Complications of fibromas depend on the location and type of tumor. For instance, a gingival fibroma such as POF or giant cell fibroma may obstruct the oral and nasal cavity. Surface ulceration is common . A plantar fibroma may cause chronic heel pain. And like any other benign tumor, there is a chance, no matter how slight, that it may become premalignant or in some extremely rare cases, malignant.
Fibromas are majorly idiopathic. Some, however, are drug induced. For example, some fibromas arising in the gingiva can be the result of chronic use of some drugs. Drug induced gingival overgrowth has been associated with systemic use of phenytoin, cyclosporin and calcium channel blockers . Other causes include familial inheritance and benign overgrowth due to irritants.
The exact incidence of fibromas is unknown.
Fibromas can occur at any age. However, they are more common in adults.
Fibromas are connective tissue tumors so they can occur anywhere in the body. They arise from the mesenchyme either due to mutation in the cells or due to irritants, such as plaque in the case of oral cavity fibromas. Histologically, they are unencapsulated, hard, nodular masses of hyalinized connective tissue fibres arranged haphazardly.
The following are the most common type of fibromas:
Oral cavity fibromas
Some subtypes of oral cavity fibromas include:
Peripheral ossifying fibroma (POF) is a reactive lesion of the gingival tissues that predominantly affects women and is usually located in the maxilla anterior to the molars . Surgical excision is the treatment of choice.
Localised overgrowths of the gingiva such as peripheral fibroma, peripheral ossifying/cementifying fibroma, pyogenic granuloma and peripheral giant cell granuloma belong to a common group of lesions designated as focal reactive overgrowths (FROG) . They occur in response to chronic low-grade irritation of the oral mucosa.
Soft tissue angiofibroma is a recently described neoplasm that typically presents as a slowly growing, painless mass in the soft tissues of the lower extremities . A t(5;8) translocation has been found associated with it.
Histologically, the elastofibroma consists of collagen fibres and coarse elastic fibres that can be demonstrated by elastin stain . This subtype is fairly uncommon.
This type is an uncommon benign growth occurring most commonly in the skin either singly or it can be multifocal. The tumor cells are CD34 and vimentin positive .
A healthy life style and avoiding use of potentially harmful drugs as well as protection from external irritants may possibly prevent occurrence or recurrence of the tumors.
Fibromas are benign overgrowths of the connective tissue that occur in response to a mutation in the cells.
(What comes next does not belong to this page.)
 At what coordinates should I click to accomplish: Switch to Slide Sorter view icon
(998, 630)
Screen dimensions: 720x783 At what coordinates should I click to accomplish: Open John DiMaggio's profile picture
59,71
As they are non cancerous, they do not pose serious health risks and can be surgically removed when needed. Recurrence is possible, however, if the offending irritant persists .
Fibromas are non cancerous overgrowths of connective tissues like bone, soft tissues, skin, blood, etc.
Fibromas are generally idiopathic. Some, like oral cavity fibromas however, may be due to irritants such as chewing beetle nuts, a common practise in many South Asian countries. Others may be due to drug associated growth, familial inheritance predisposing to the condition and genetic mutations.
Patients generally complain of single or multiple painless swelling, associated with regional (area-wise) symptoms.
Treatment is surgical excision of the tumor.
Fibromas have no definite preventive measures. However, they can be avoided by safe guarding against external irritants and harmful drugs.